TEXT BLOCK:

The --condition field supports operators like avg, max, min, sum, count and comparisons >, <, >=, <=, ==.
12.2 Integrating with Grafanaβ
Azure Monitor has a native data source plugin for Grafana. Configure the data source pointing to your Azure subscription and create dashboards with metrics from any resource:
{
"type": "grafana-azure-monitor-datasource",
"name": "Azure Monitor",
"access": "proxy",
"jsonData": {
"subscriptionId": "<sub-id>",
"tenantId": "<tenant-id>"
}
}
12.3 Autoscale based on metricsβ
Azure Autoscale uses platform metrics to automatically scale resources:
az monitor autoscale create \
--resource-group myRG \
--resource <vmss-resource-id> \
--resource-type Microsoft.Compute/virtualMachineScaleSets \
--name myAutoscaleSettings \
--min-count 2 \
--max-count 10 \
--count 2
# Add scale-out rule based on CPU
az monitor autoscale rule create \
--resource-group myRG \
--autoscale-name myAutoscaleSettings \
--condition "Percentage CPU > 75 avg 5m" \
--scale out 1
12.4 Exporting metrics via Diagnostic Settings to multiple destinationsβ
az monitor diagnostic-settings create \
--name "full-diagnostics" \
--resource <resource-id> \
--metrics '[{"category":"AllMetrics","enabled":true}]' \
--workspace <log-analytics-workspace-id> \
--storage-account <storage-account-id> \
--event-hub-name <event-hub-name> \
--event-hub-rule <event-hub-auth-rule-id>
You can send to Log Analytics (KQL query), Storage Account (long-term archiving) and Event Hub (integration with Splunk, Datadog, etc.) simultaneously.

EXCERPTED RECORDS:
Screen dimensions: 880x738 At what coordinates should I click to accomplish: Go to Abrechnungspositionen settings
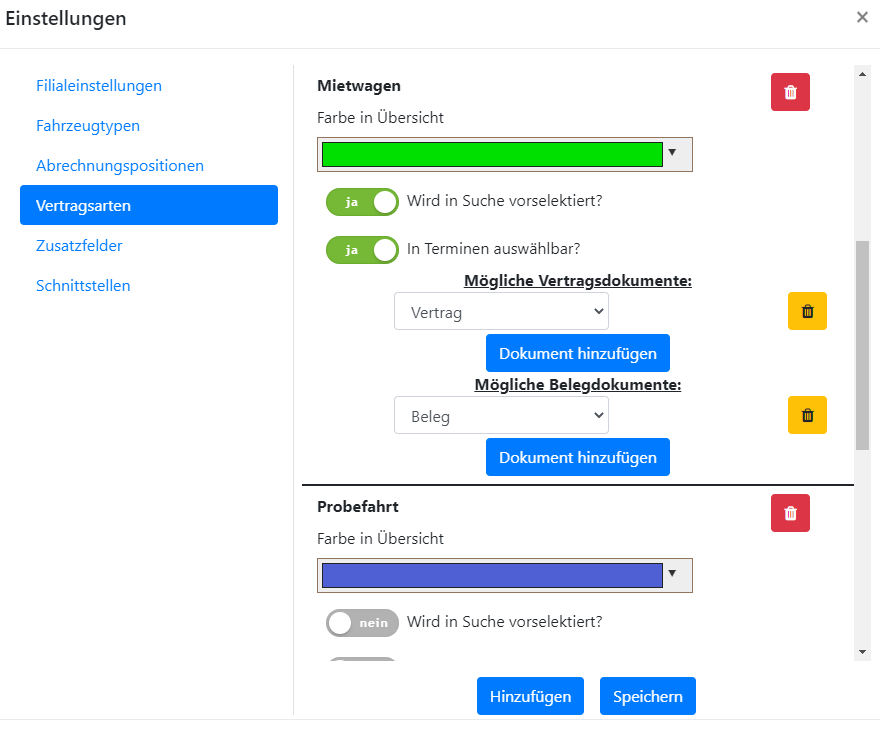(120, 166)
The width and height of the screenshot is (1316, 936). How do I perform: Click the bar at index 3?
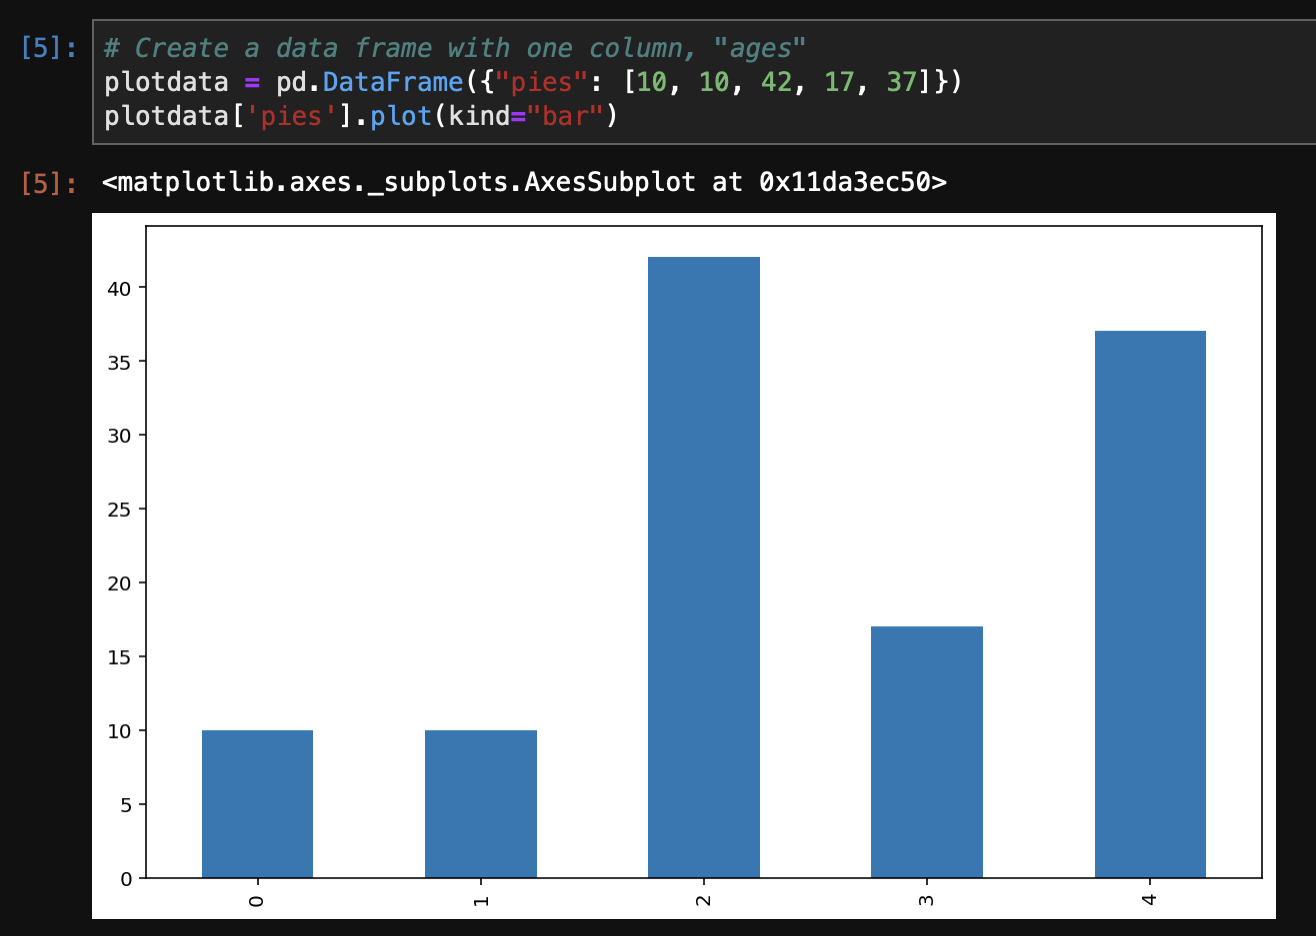click(926, 752)
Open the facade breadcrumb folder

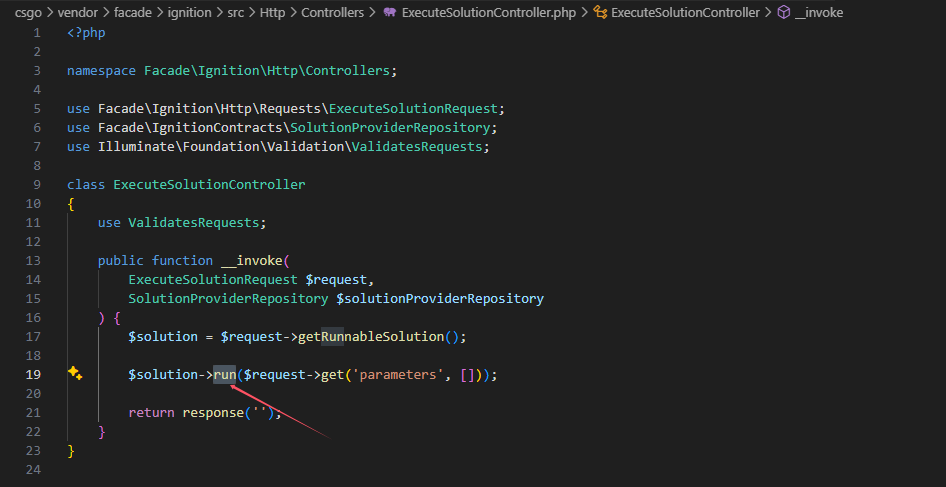(131, 13)
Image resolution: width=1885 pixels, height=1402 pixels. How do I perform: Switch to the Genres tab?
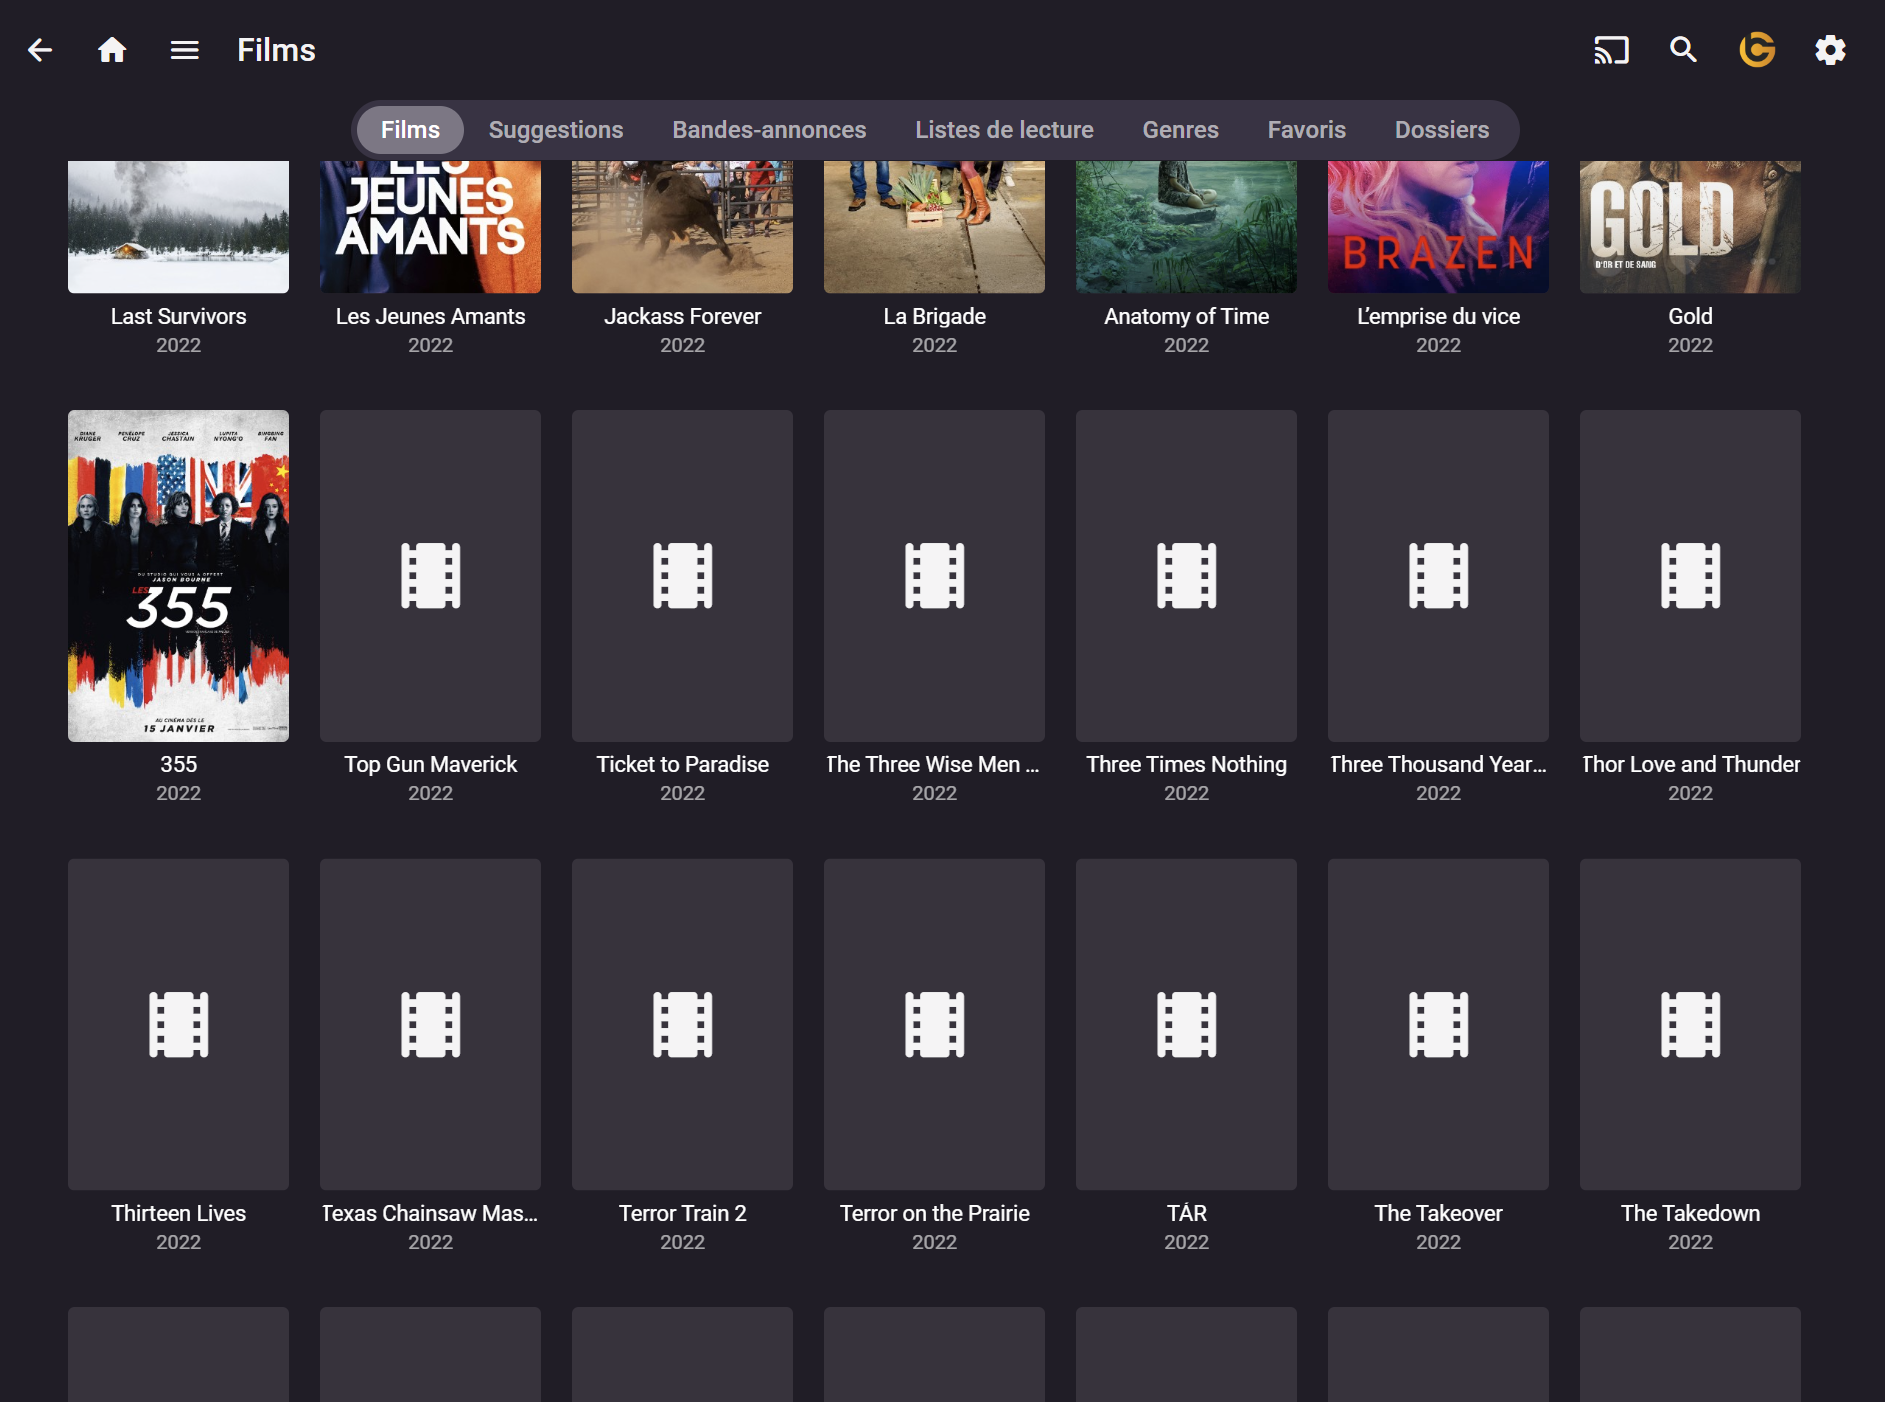coord(1180,130)
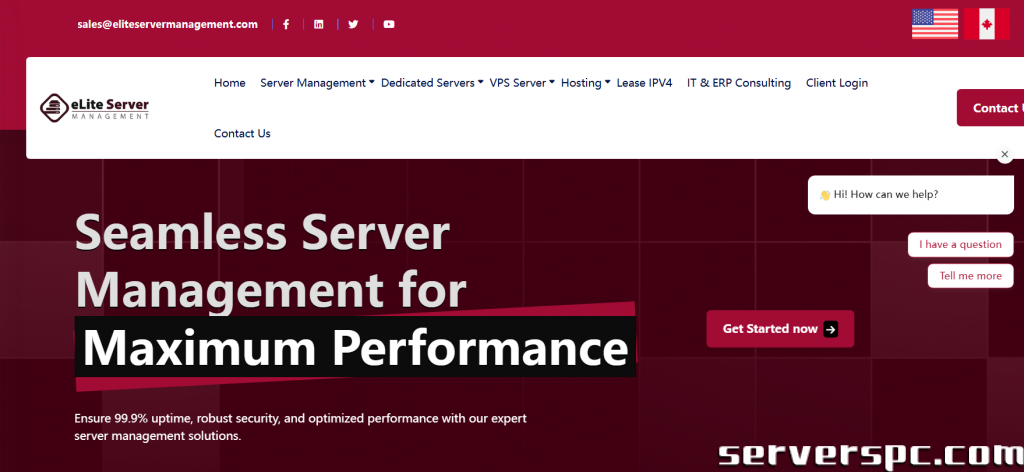Open the Facebook social icon
Image resolution: width=1024 pixels, height=472 pixels.
[286, 24]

AIM OF THE TASK: Could you retype the Azure Monitor text above in full, with every line unchanged?

COMPLETED EXERCISE:
The --condition field supports operators like avg, max, min, sum, count and comparisons >, <, >=, <=, ==.
12.2 Integrating with Grafanaβ
Azure Monitor has a native data source plugin for Grafana. Configure the data source pointing to your Azure subscription and create dashboards with metrics from any resource:
{
"type": "grafana-azure-monitor-datasource",
"name": "Azure Monitor",
"access": "proxy",
"jsonData": {
"subscriptionId": "<sub-id>",
"tenantId": "<tenant-id>"
}
}
12.3 Autoscale based on metricsβ
Azure Autoscale uses platform metrics to automatically scale resources:
az monitor autoscale create \
--resource-group myRG \
--resource <vmss-resource-id> \
--resource-type Microsoft.Compute/virtualMachineScaleSets \
--name myAutoscaleSettings \
--min-count 2 \
--max-count 10 \
--count 2
# Add scale-out rule based on CPU
az monitor autoscale rule create \
--resource-group myRG \
--autoscale-name myAutoscaleSettings \
--condition "Percentage CPU > 75 avg 5m" \
--scale out 1
12.4 Exporting metrics via Diagnostic Settings to multiple destinationsβ
az monitor diagnostic-settings create \
--name "full-diagnostics" \
--resource <resource-id> \
--metrics '[{"category":"AllMetrics","enabled":true}]' \
--workspace <log-analytics-workspace-id> \
--storage-account <storage-account-id> \
--event-hub-name <event-hub-name> \
--event-hub-rule <event-hub-auth-rule-id>
You can send to Log Analytics (KQL query), Storage Account (long-term archiving) and Event Hub (integration with Splunk, Datadog, etc.) simultaneously.